> _Supplied passage_:
The Lymphatic System and Immunity

The lymphatic system is part of your body’s immune system. It is a network of lymph vessels that goes to almost every part of your body. If you look at a diagram of the lymphatic system, it looks a bit like the circulatory system, with branches of vessels.

The Lymph Journey

The smallest branches of the lymphatic system are the lymph capillaries that drain lymph from the tissues. Lymph is carried from the capillaries to larger lymph vessels. These vessels empty lymph into two ducts in the upper body (right lymphatic duct and thoracic duct). It then goes into the subclavian veins and joins the bloodstream again. Lymph nodes and the other lymph organs protect the body against infection.

What is lymph?

Lymph is excess fluid that leaks out of blood vessels and collects in between the cells of the body’s tissues. It then drains into the network of lymph capillaries and moves through the lymph system until it is emptied back into the bloodstream.

What is a lymph node?

> _Required action 1_:
Copy the part of the passage on the lymphatic system starting at "The Lymphatic System and Immunity" and ending at "branches of vessels.".
> _Required action 2_:
Summarize the passage on the lymphatic system in two sentences.

> _Data_:
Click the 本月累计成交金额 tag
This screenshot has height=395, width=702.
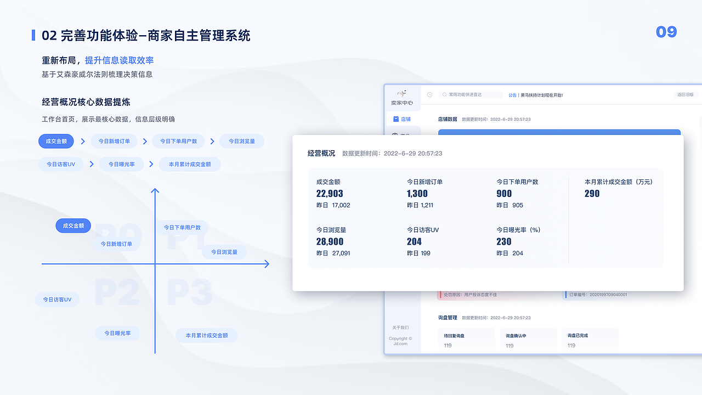(x=189, y=164)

> _Answer section 1_:
The Lymphatic System and Immunity

The lymphatic system is part of your body’s immune system. It is a network of lymph vessels that goes to almost every part of your body. If you look at a diagram of the lymphatic system, it looks a bit like the circulatory system, with branches of vessels.

> _Answer section 2_:
The lymphatic system is part of the body's immune system: a network of lymph vessels that reaches almost every part of the body, with lymph nodes and other lymph organs that protect against infection. Lymph is excess fluid that leaks out of blood vessels and collects between tissue cells, then drains into lymph capillaries and passes through larger vessels and two ducts in the upper body before rejoining the bloodstream through the subclavian veins.